## DATASET RECORDS:
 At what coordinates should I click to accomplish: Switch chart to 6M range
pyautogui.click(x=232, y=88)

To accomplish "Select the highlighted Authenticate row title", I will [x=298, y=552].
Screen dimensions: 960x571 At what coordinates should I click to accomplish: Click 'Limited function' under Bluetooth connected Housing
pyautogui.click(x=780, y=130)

## DIRECTIONS FOR THIS TASK:
For this exercise, restate each of the entries without any deviation.

## ANSWER FOR THIS EXERCISE:
 At what coordinates should I click to accomplish: Switch chart to 6M range
pyautogui.click(x=232, y=88)

To accomplish "Select the highlighted Authenticate row title", I will [x=298, y=552].
Screen dimensions: 960x571 At what coordinates should I click to accomplish: Click 'Limited function' under Bluetooth connected Housing
pyautogui.click(x=780, y=130)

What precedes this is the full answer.